◆ Exercise requirements ◆
Transcribe the stretch of entries below from the line with "Task: Click the checklist icon for Step 3" through the line with "Viewport: 1568px width, 536px height.", exactly and with both ends included; leave out all other lines.

◆ Information supplied ◆
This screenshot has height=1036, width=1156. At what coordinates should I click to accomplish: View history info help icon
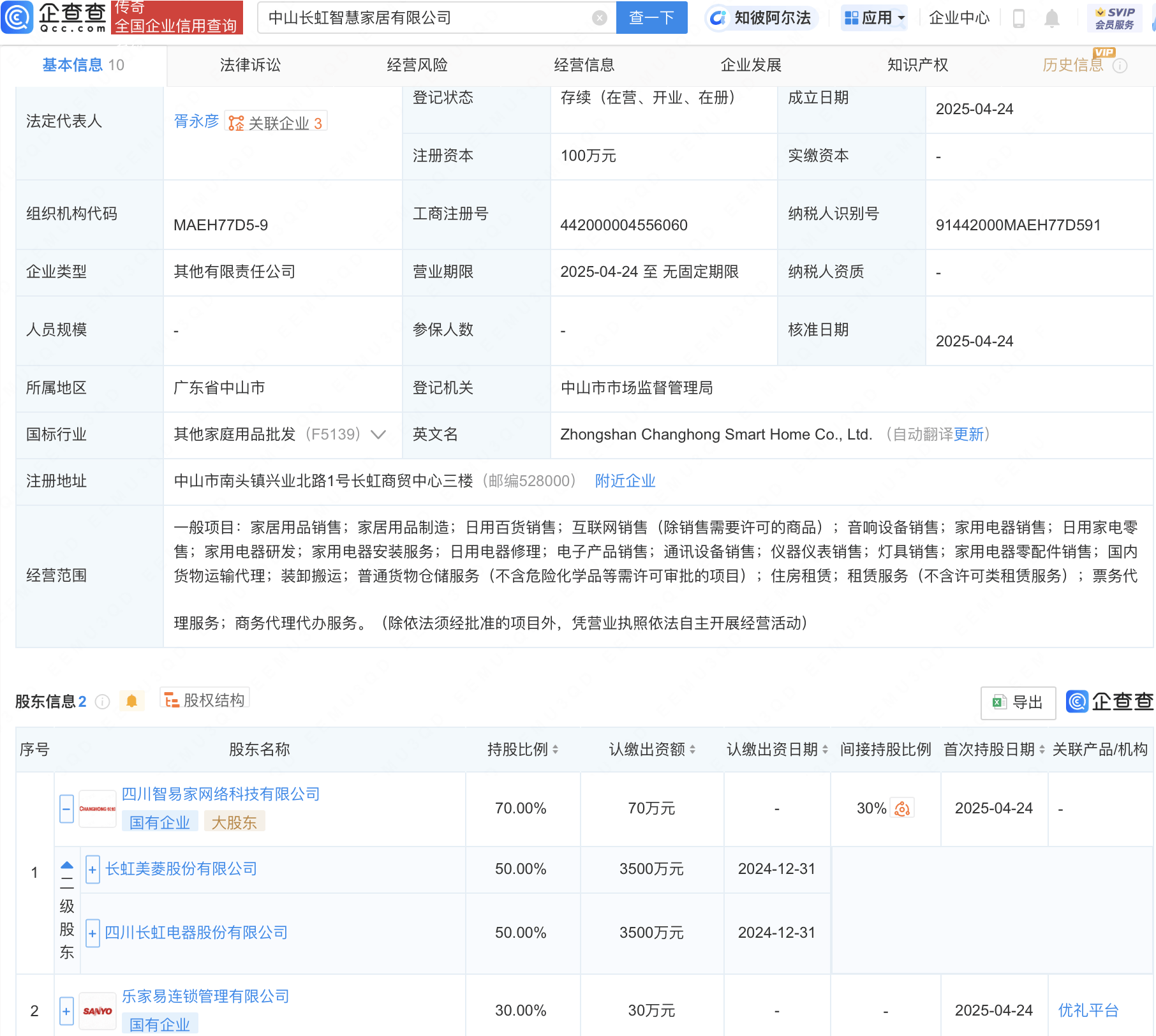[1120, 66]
==
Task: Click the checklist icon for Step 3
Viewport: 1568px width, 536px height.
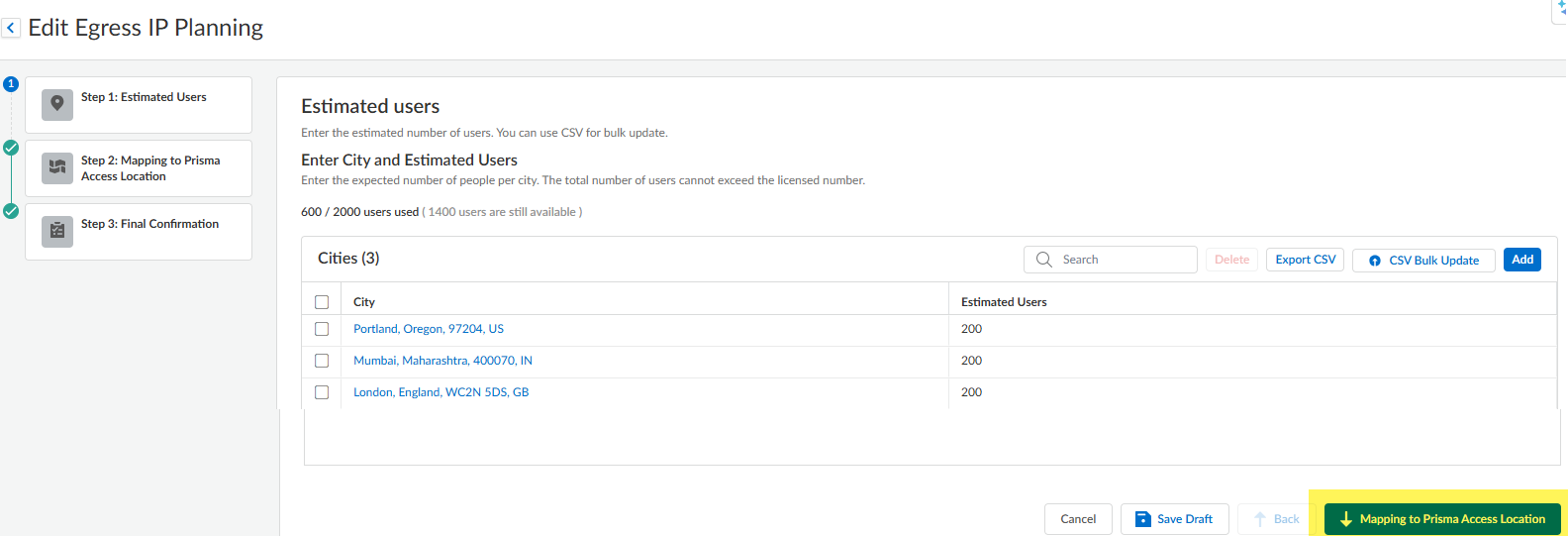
==
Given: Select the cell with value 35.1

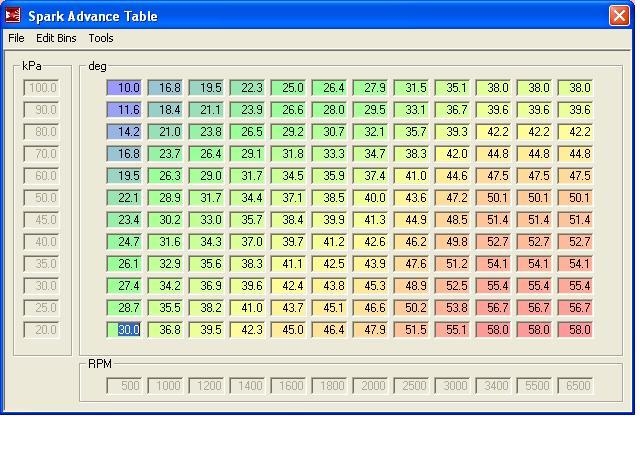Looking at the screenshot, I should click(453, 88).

◆ Solved problem ◆
Task: Click the checklist icon for Step 3
Viewport: 1568px width, 536px height.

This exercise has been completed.